As with language model, note that we might run into issues of [underflow](./language_model.ipynb#underflow) or [unknown words](./language_model.ipynb#unknown_words), both of which can be solved the same way as discussed in the language model chapter.

In [1]:
from collections import Counter
from math import log, exp
class NaiveBayes:
    def __init__(self, classes, add_one=True, smooth_prior=True):
        self.add_one = add_one
        self.vocab = set()
        self.table = {cls:Counter() for cls in classes}
        self.documents = Counter()
        self.smooth_prior = smooth_prior
        
    def add_document(self, tokens, label):
        self.vocab.update(tokens)
        self.table[label].update(tokens)
        self.documents.update([label])
        
    def get_prob(self, tokens, label):
        prob = 0
        for token in tokens:
            if self.add_one:
                num = self.table[label][token]+1
                dem = sum(self.table[label].values()) + len(self.vocab)
            else:
                num = self.table[label][token]
                dem = sum(self.table[label].values())

            print(token, num, dem)
                
            if num == 0:
                return 0
            prob += log(num) - log(dem)
        
        if self.smooth_prior:
            prior = (self.documents[label] + 1) / (sum(self.documents.values()) + len(self.table.keys()))
        else:
            prior = self.documents[label]  / sum(self.documents.values())
        
        return exp(prob + log(prior))

    def predict(self, tokens):
        return sorted([(self.get_prob(tokens, label), label) for label in self.table.keys()])[-1][1]

## Evaluation
After producing a classification model, we need to evaluate its performance.

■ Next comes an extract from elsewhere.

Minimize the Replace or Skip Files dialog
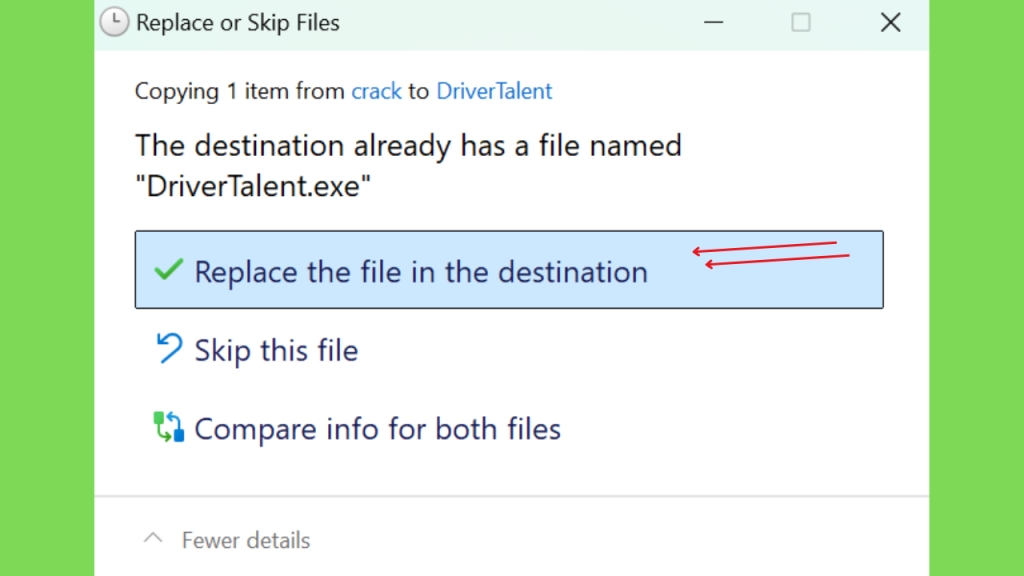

A typical way is to use a confusion matrix

|                    | Actual Positive | Actual Negative |
| ------------------ | --------------- | --------------- |
| Predicted Positive | True Positive   | False Positive  |
| Predicted Negative | False Negative  | True Negative   |

### Accuracy
A natural metric is accuracy, which is simply $\frac{TP + TN}{TP+TN+FP+TN}$.

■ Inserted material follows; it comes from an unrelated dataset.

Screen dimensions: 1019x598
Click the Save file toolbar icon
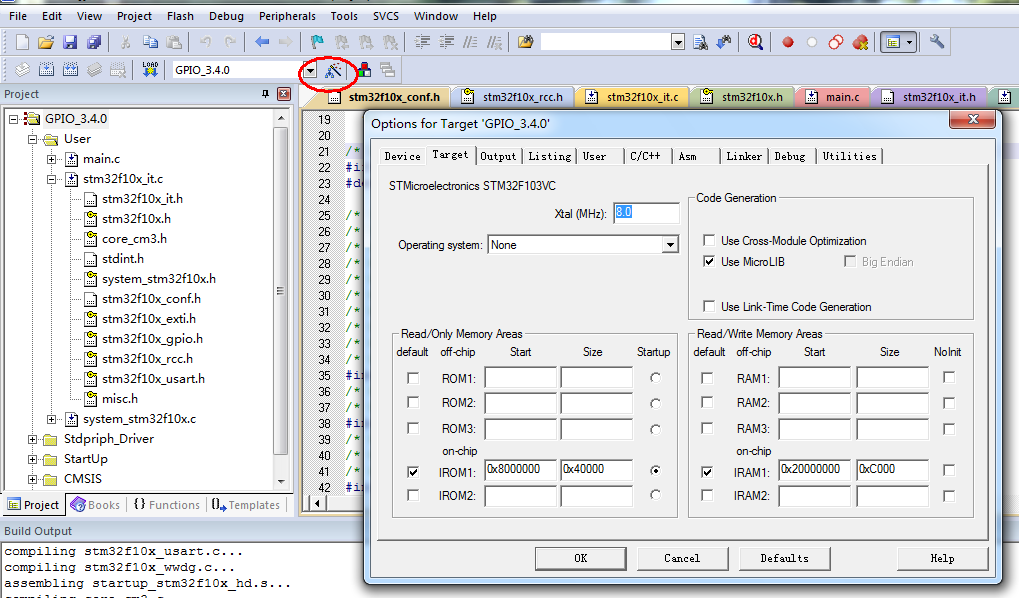[x=70, y=43]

Accuracy indicates how many of the sample the model gets correct.

However, we do not usually use this to evaluate a classification model, because it does not work well for unbalanced samples.

Suppose our samples consists of 90% positive documents and 10% negative documents.

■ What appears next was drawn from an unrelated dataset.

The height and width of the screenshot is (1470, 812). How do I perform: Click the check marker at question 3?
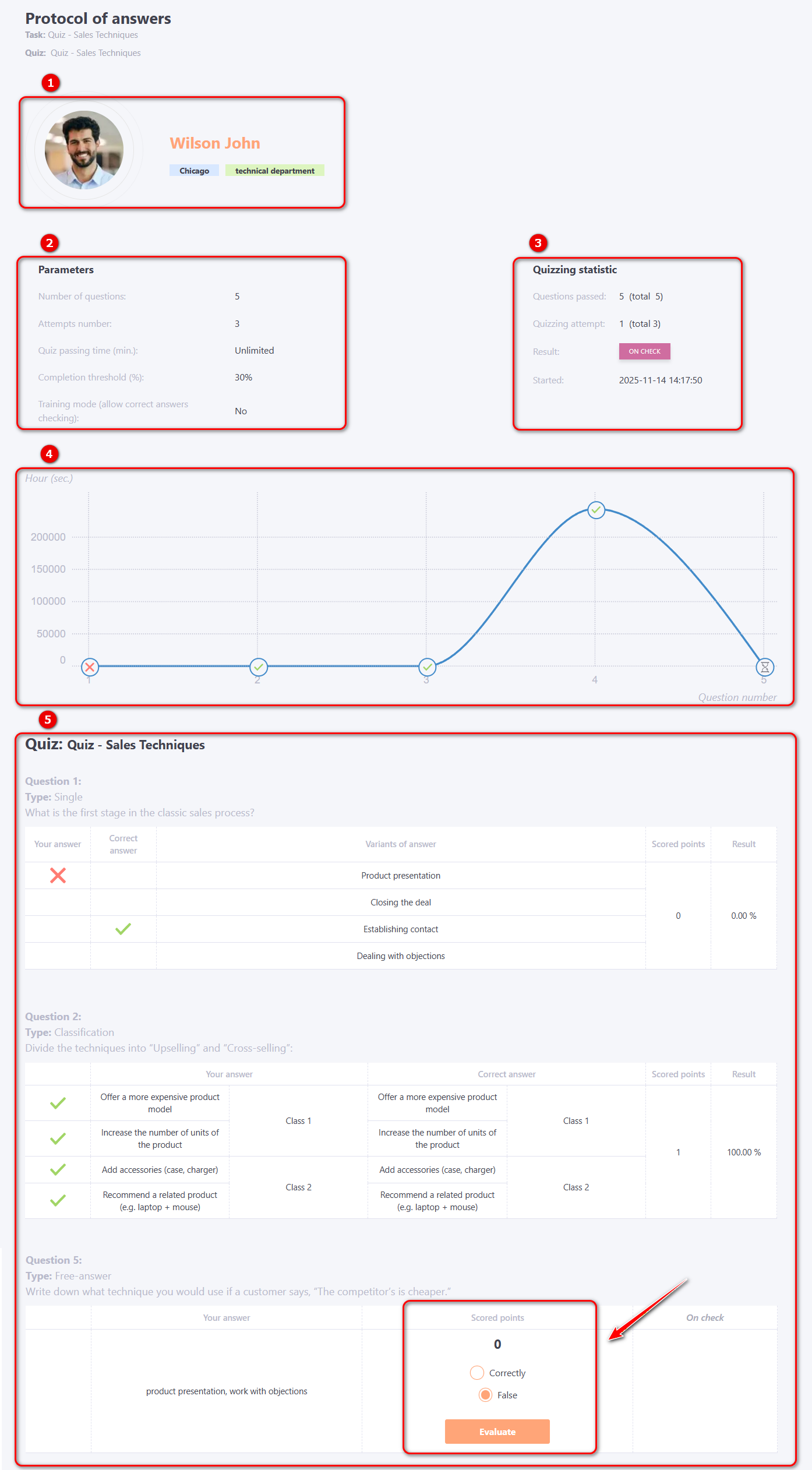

If our model simply classifies everything as positive, it will get an accuracy of 90%, but this is not indicative of its inability to differentiate the two classes.

### Precision
Precision is defined as $\frac{TP}{TP+FP}$.

It is indicative of the correctness of positive predictions.

Precision is concerned about the following row of the table


|                    | Actual Positive | Actual Negative |
| ------------------ |:---------------:|:---------------:|
| Predicted Positive | **True Positive**   | **False Positive**  |
| Predicted Negative | -  | -   |

### Recall
Recall is defined as $\frac{TP}{TP+FN}$.

It is indicative of the how many of the positive cases that the model is able to identify.

Recall is concerned about the following row of the table


|                    | Actual Positive | Actual Negative |
| ------------------ |:---------------:|:---------------:|
| Predicted Positive | **True Positive**   | - |
| Predicted Negative | **False Negative**  | -   |




---

Consider a classifier which we can tune its strictness in classifying.

If we increase the strictness, it will predict less of the samples as positive, thus it will begin to only predict positive for those samples that it is very confident about.

Thus, precision would increase and recall would fall.

We can see the reverse happening if we were to reduce strictness.

Thus, there is a general trend of inverse relationship between recall and precision

### Combined Measure
Because we wish to account for both precision and recall for the evaluation of our classifier, we can define a measure F as such:

$$
F = \frac{2pr}{p+r}
$$

This is also known as the geometric mean of $p$ and $r$.

Note that compared to the arithmetic mean, defined as $\frac{p+r}{2}$, the geometric mean penalizes the classifier heavier for having either one of the $p$ or $r$ being small.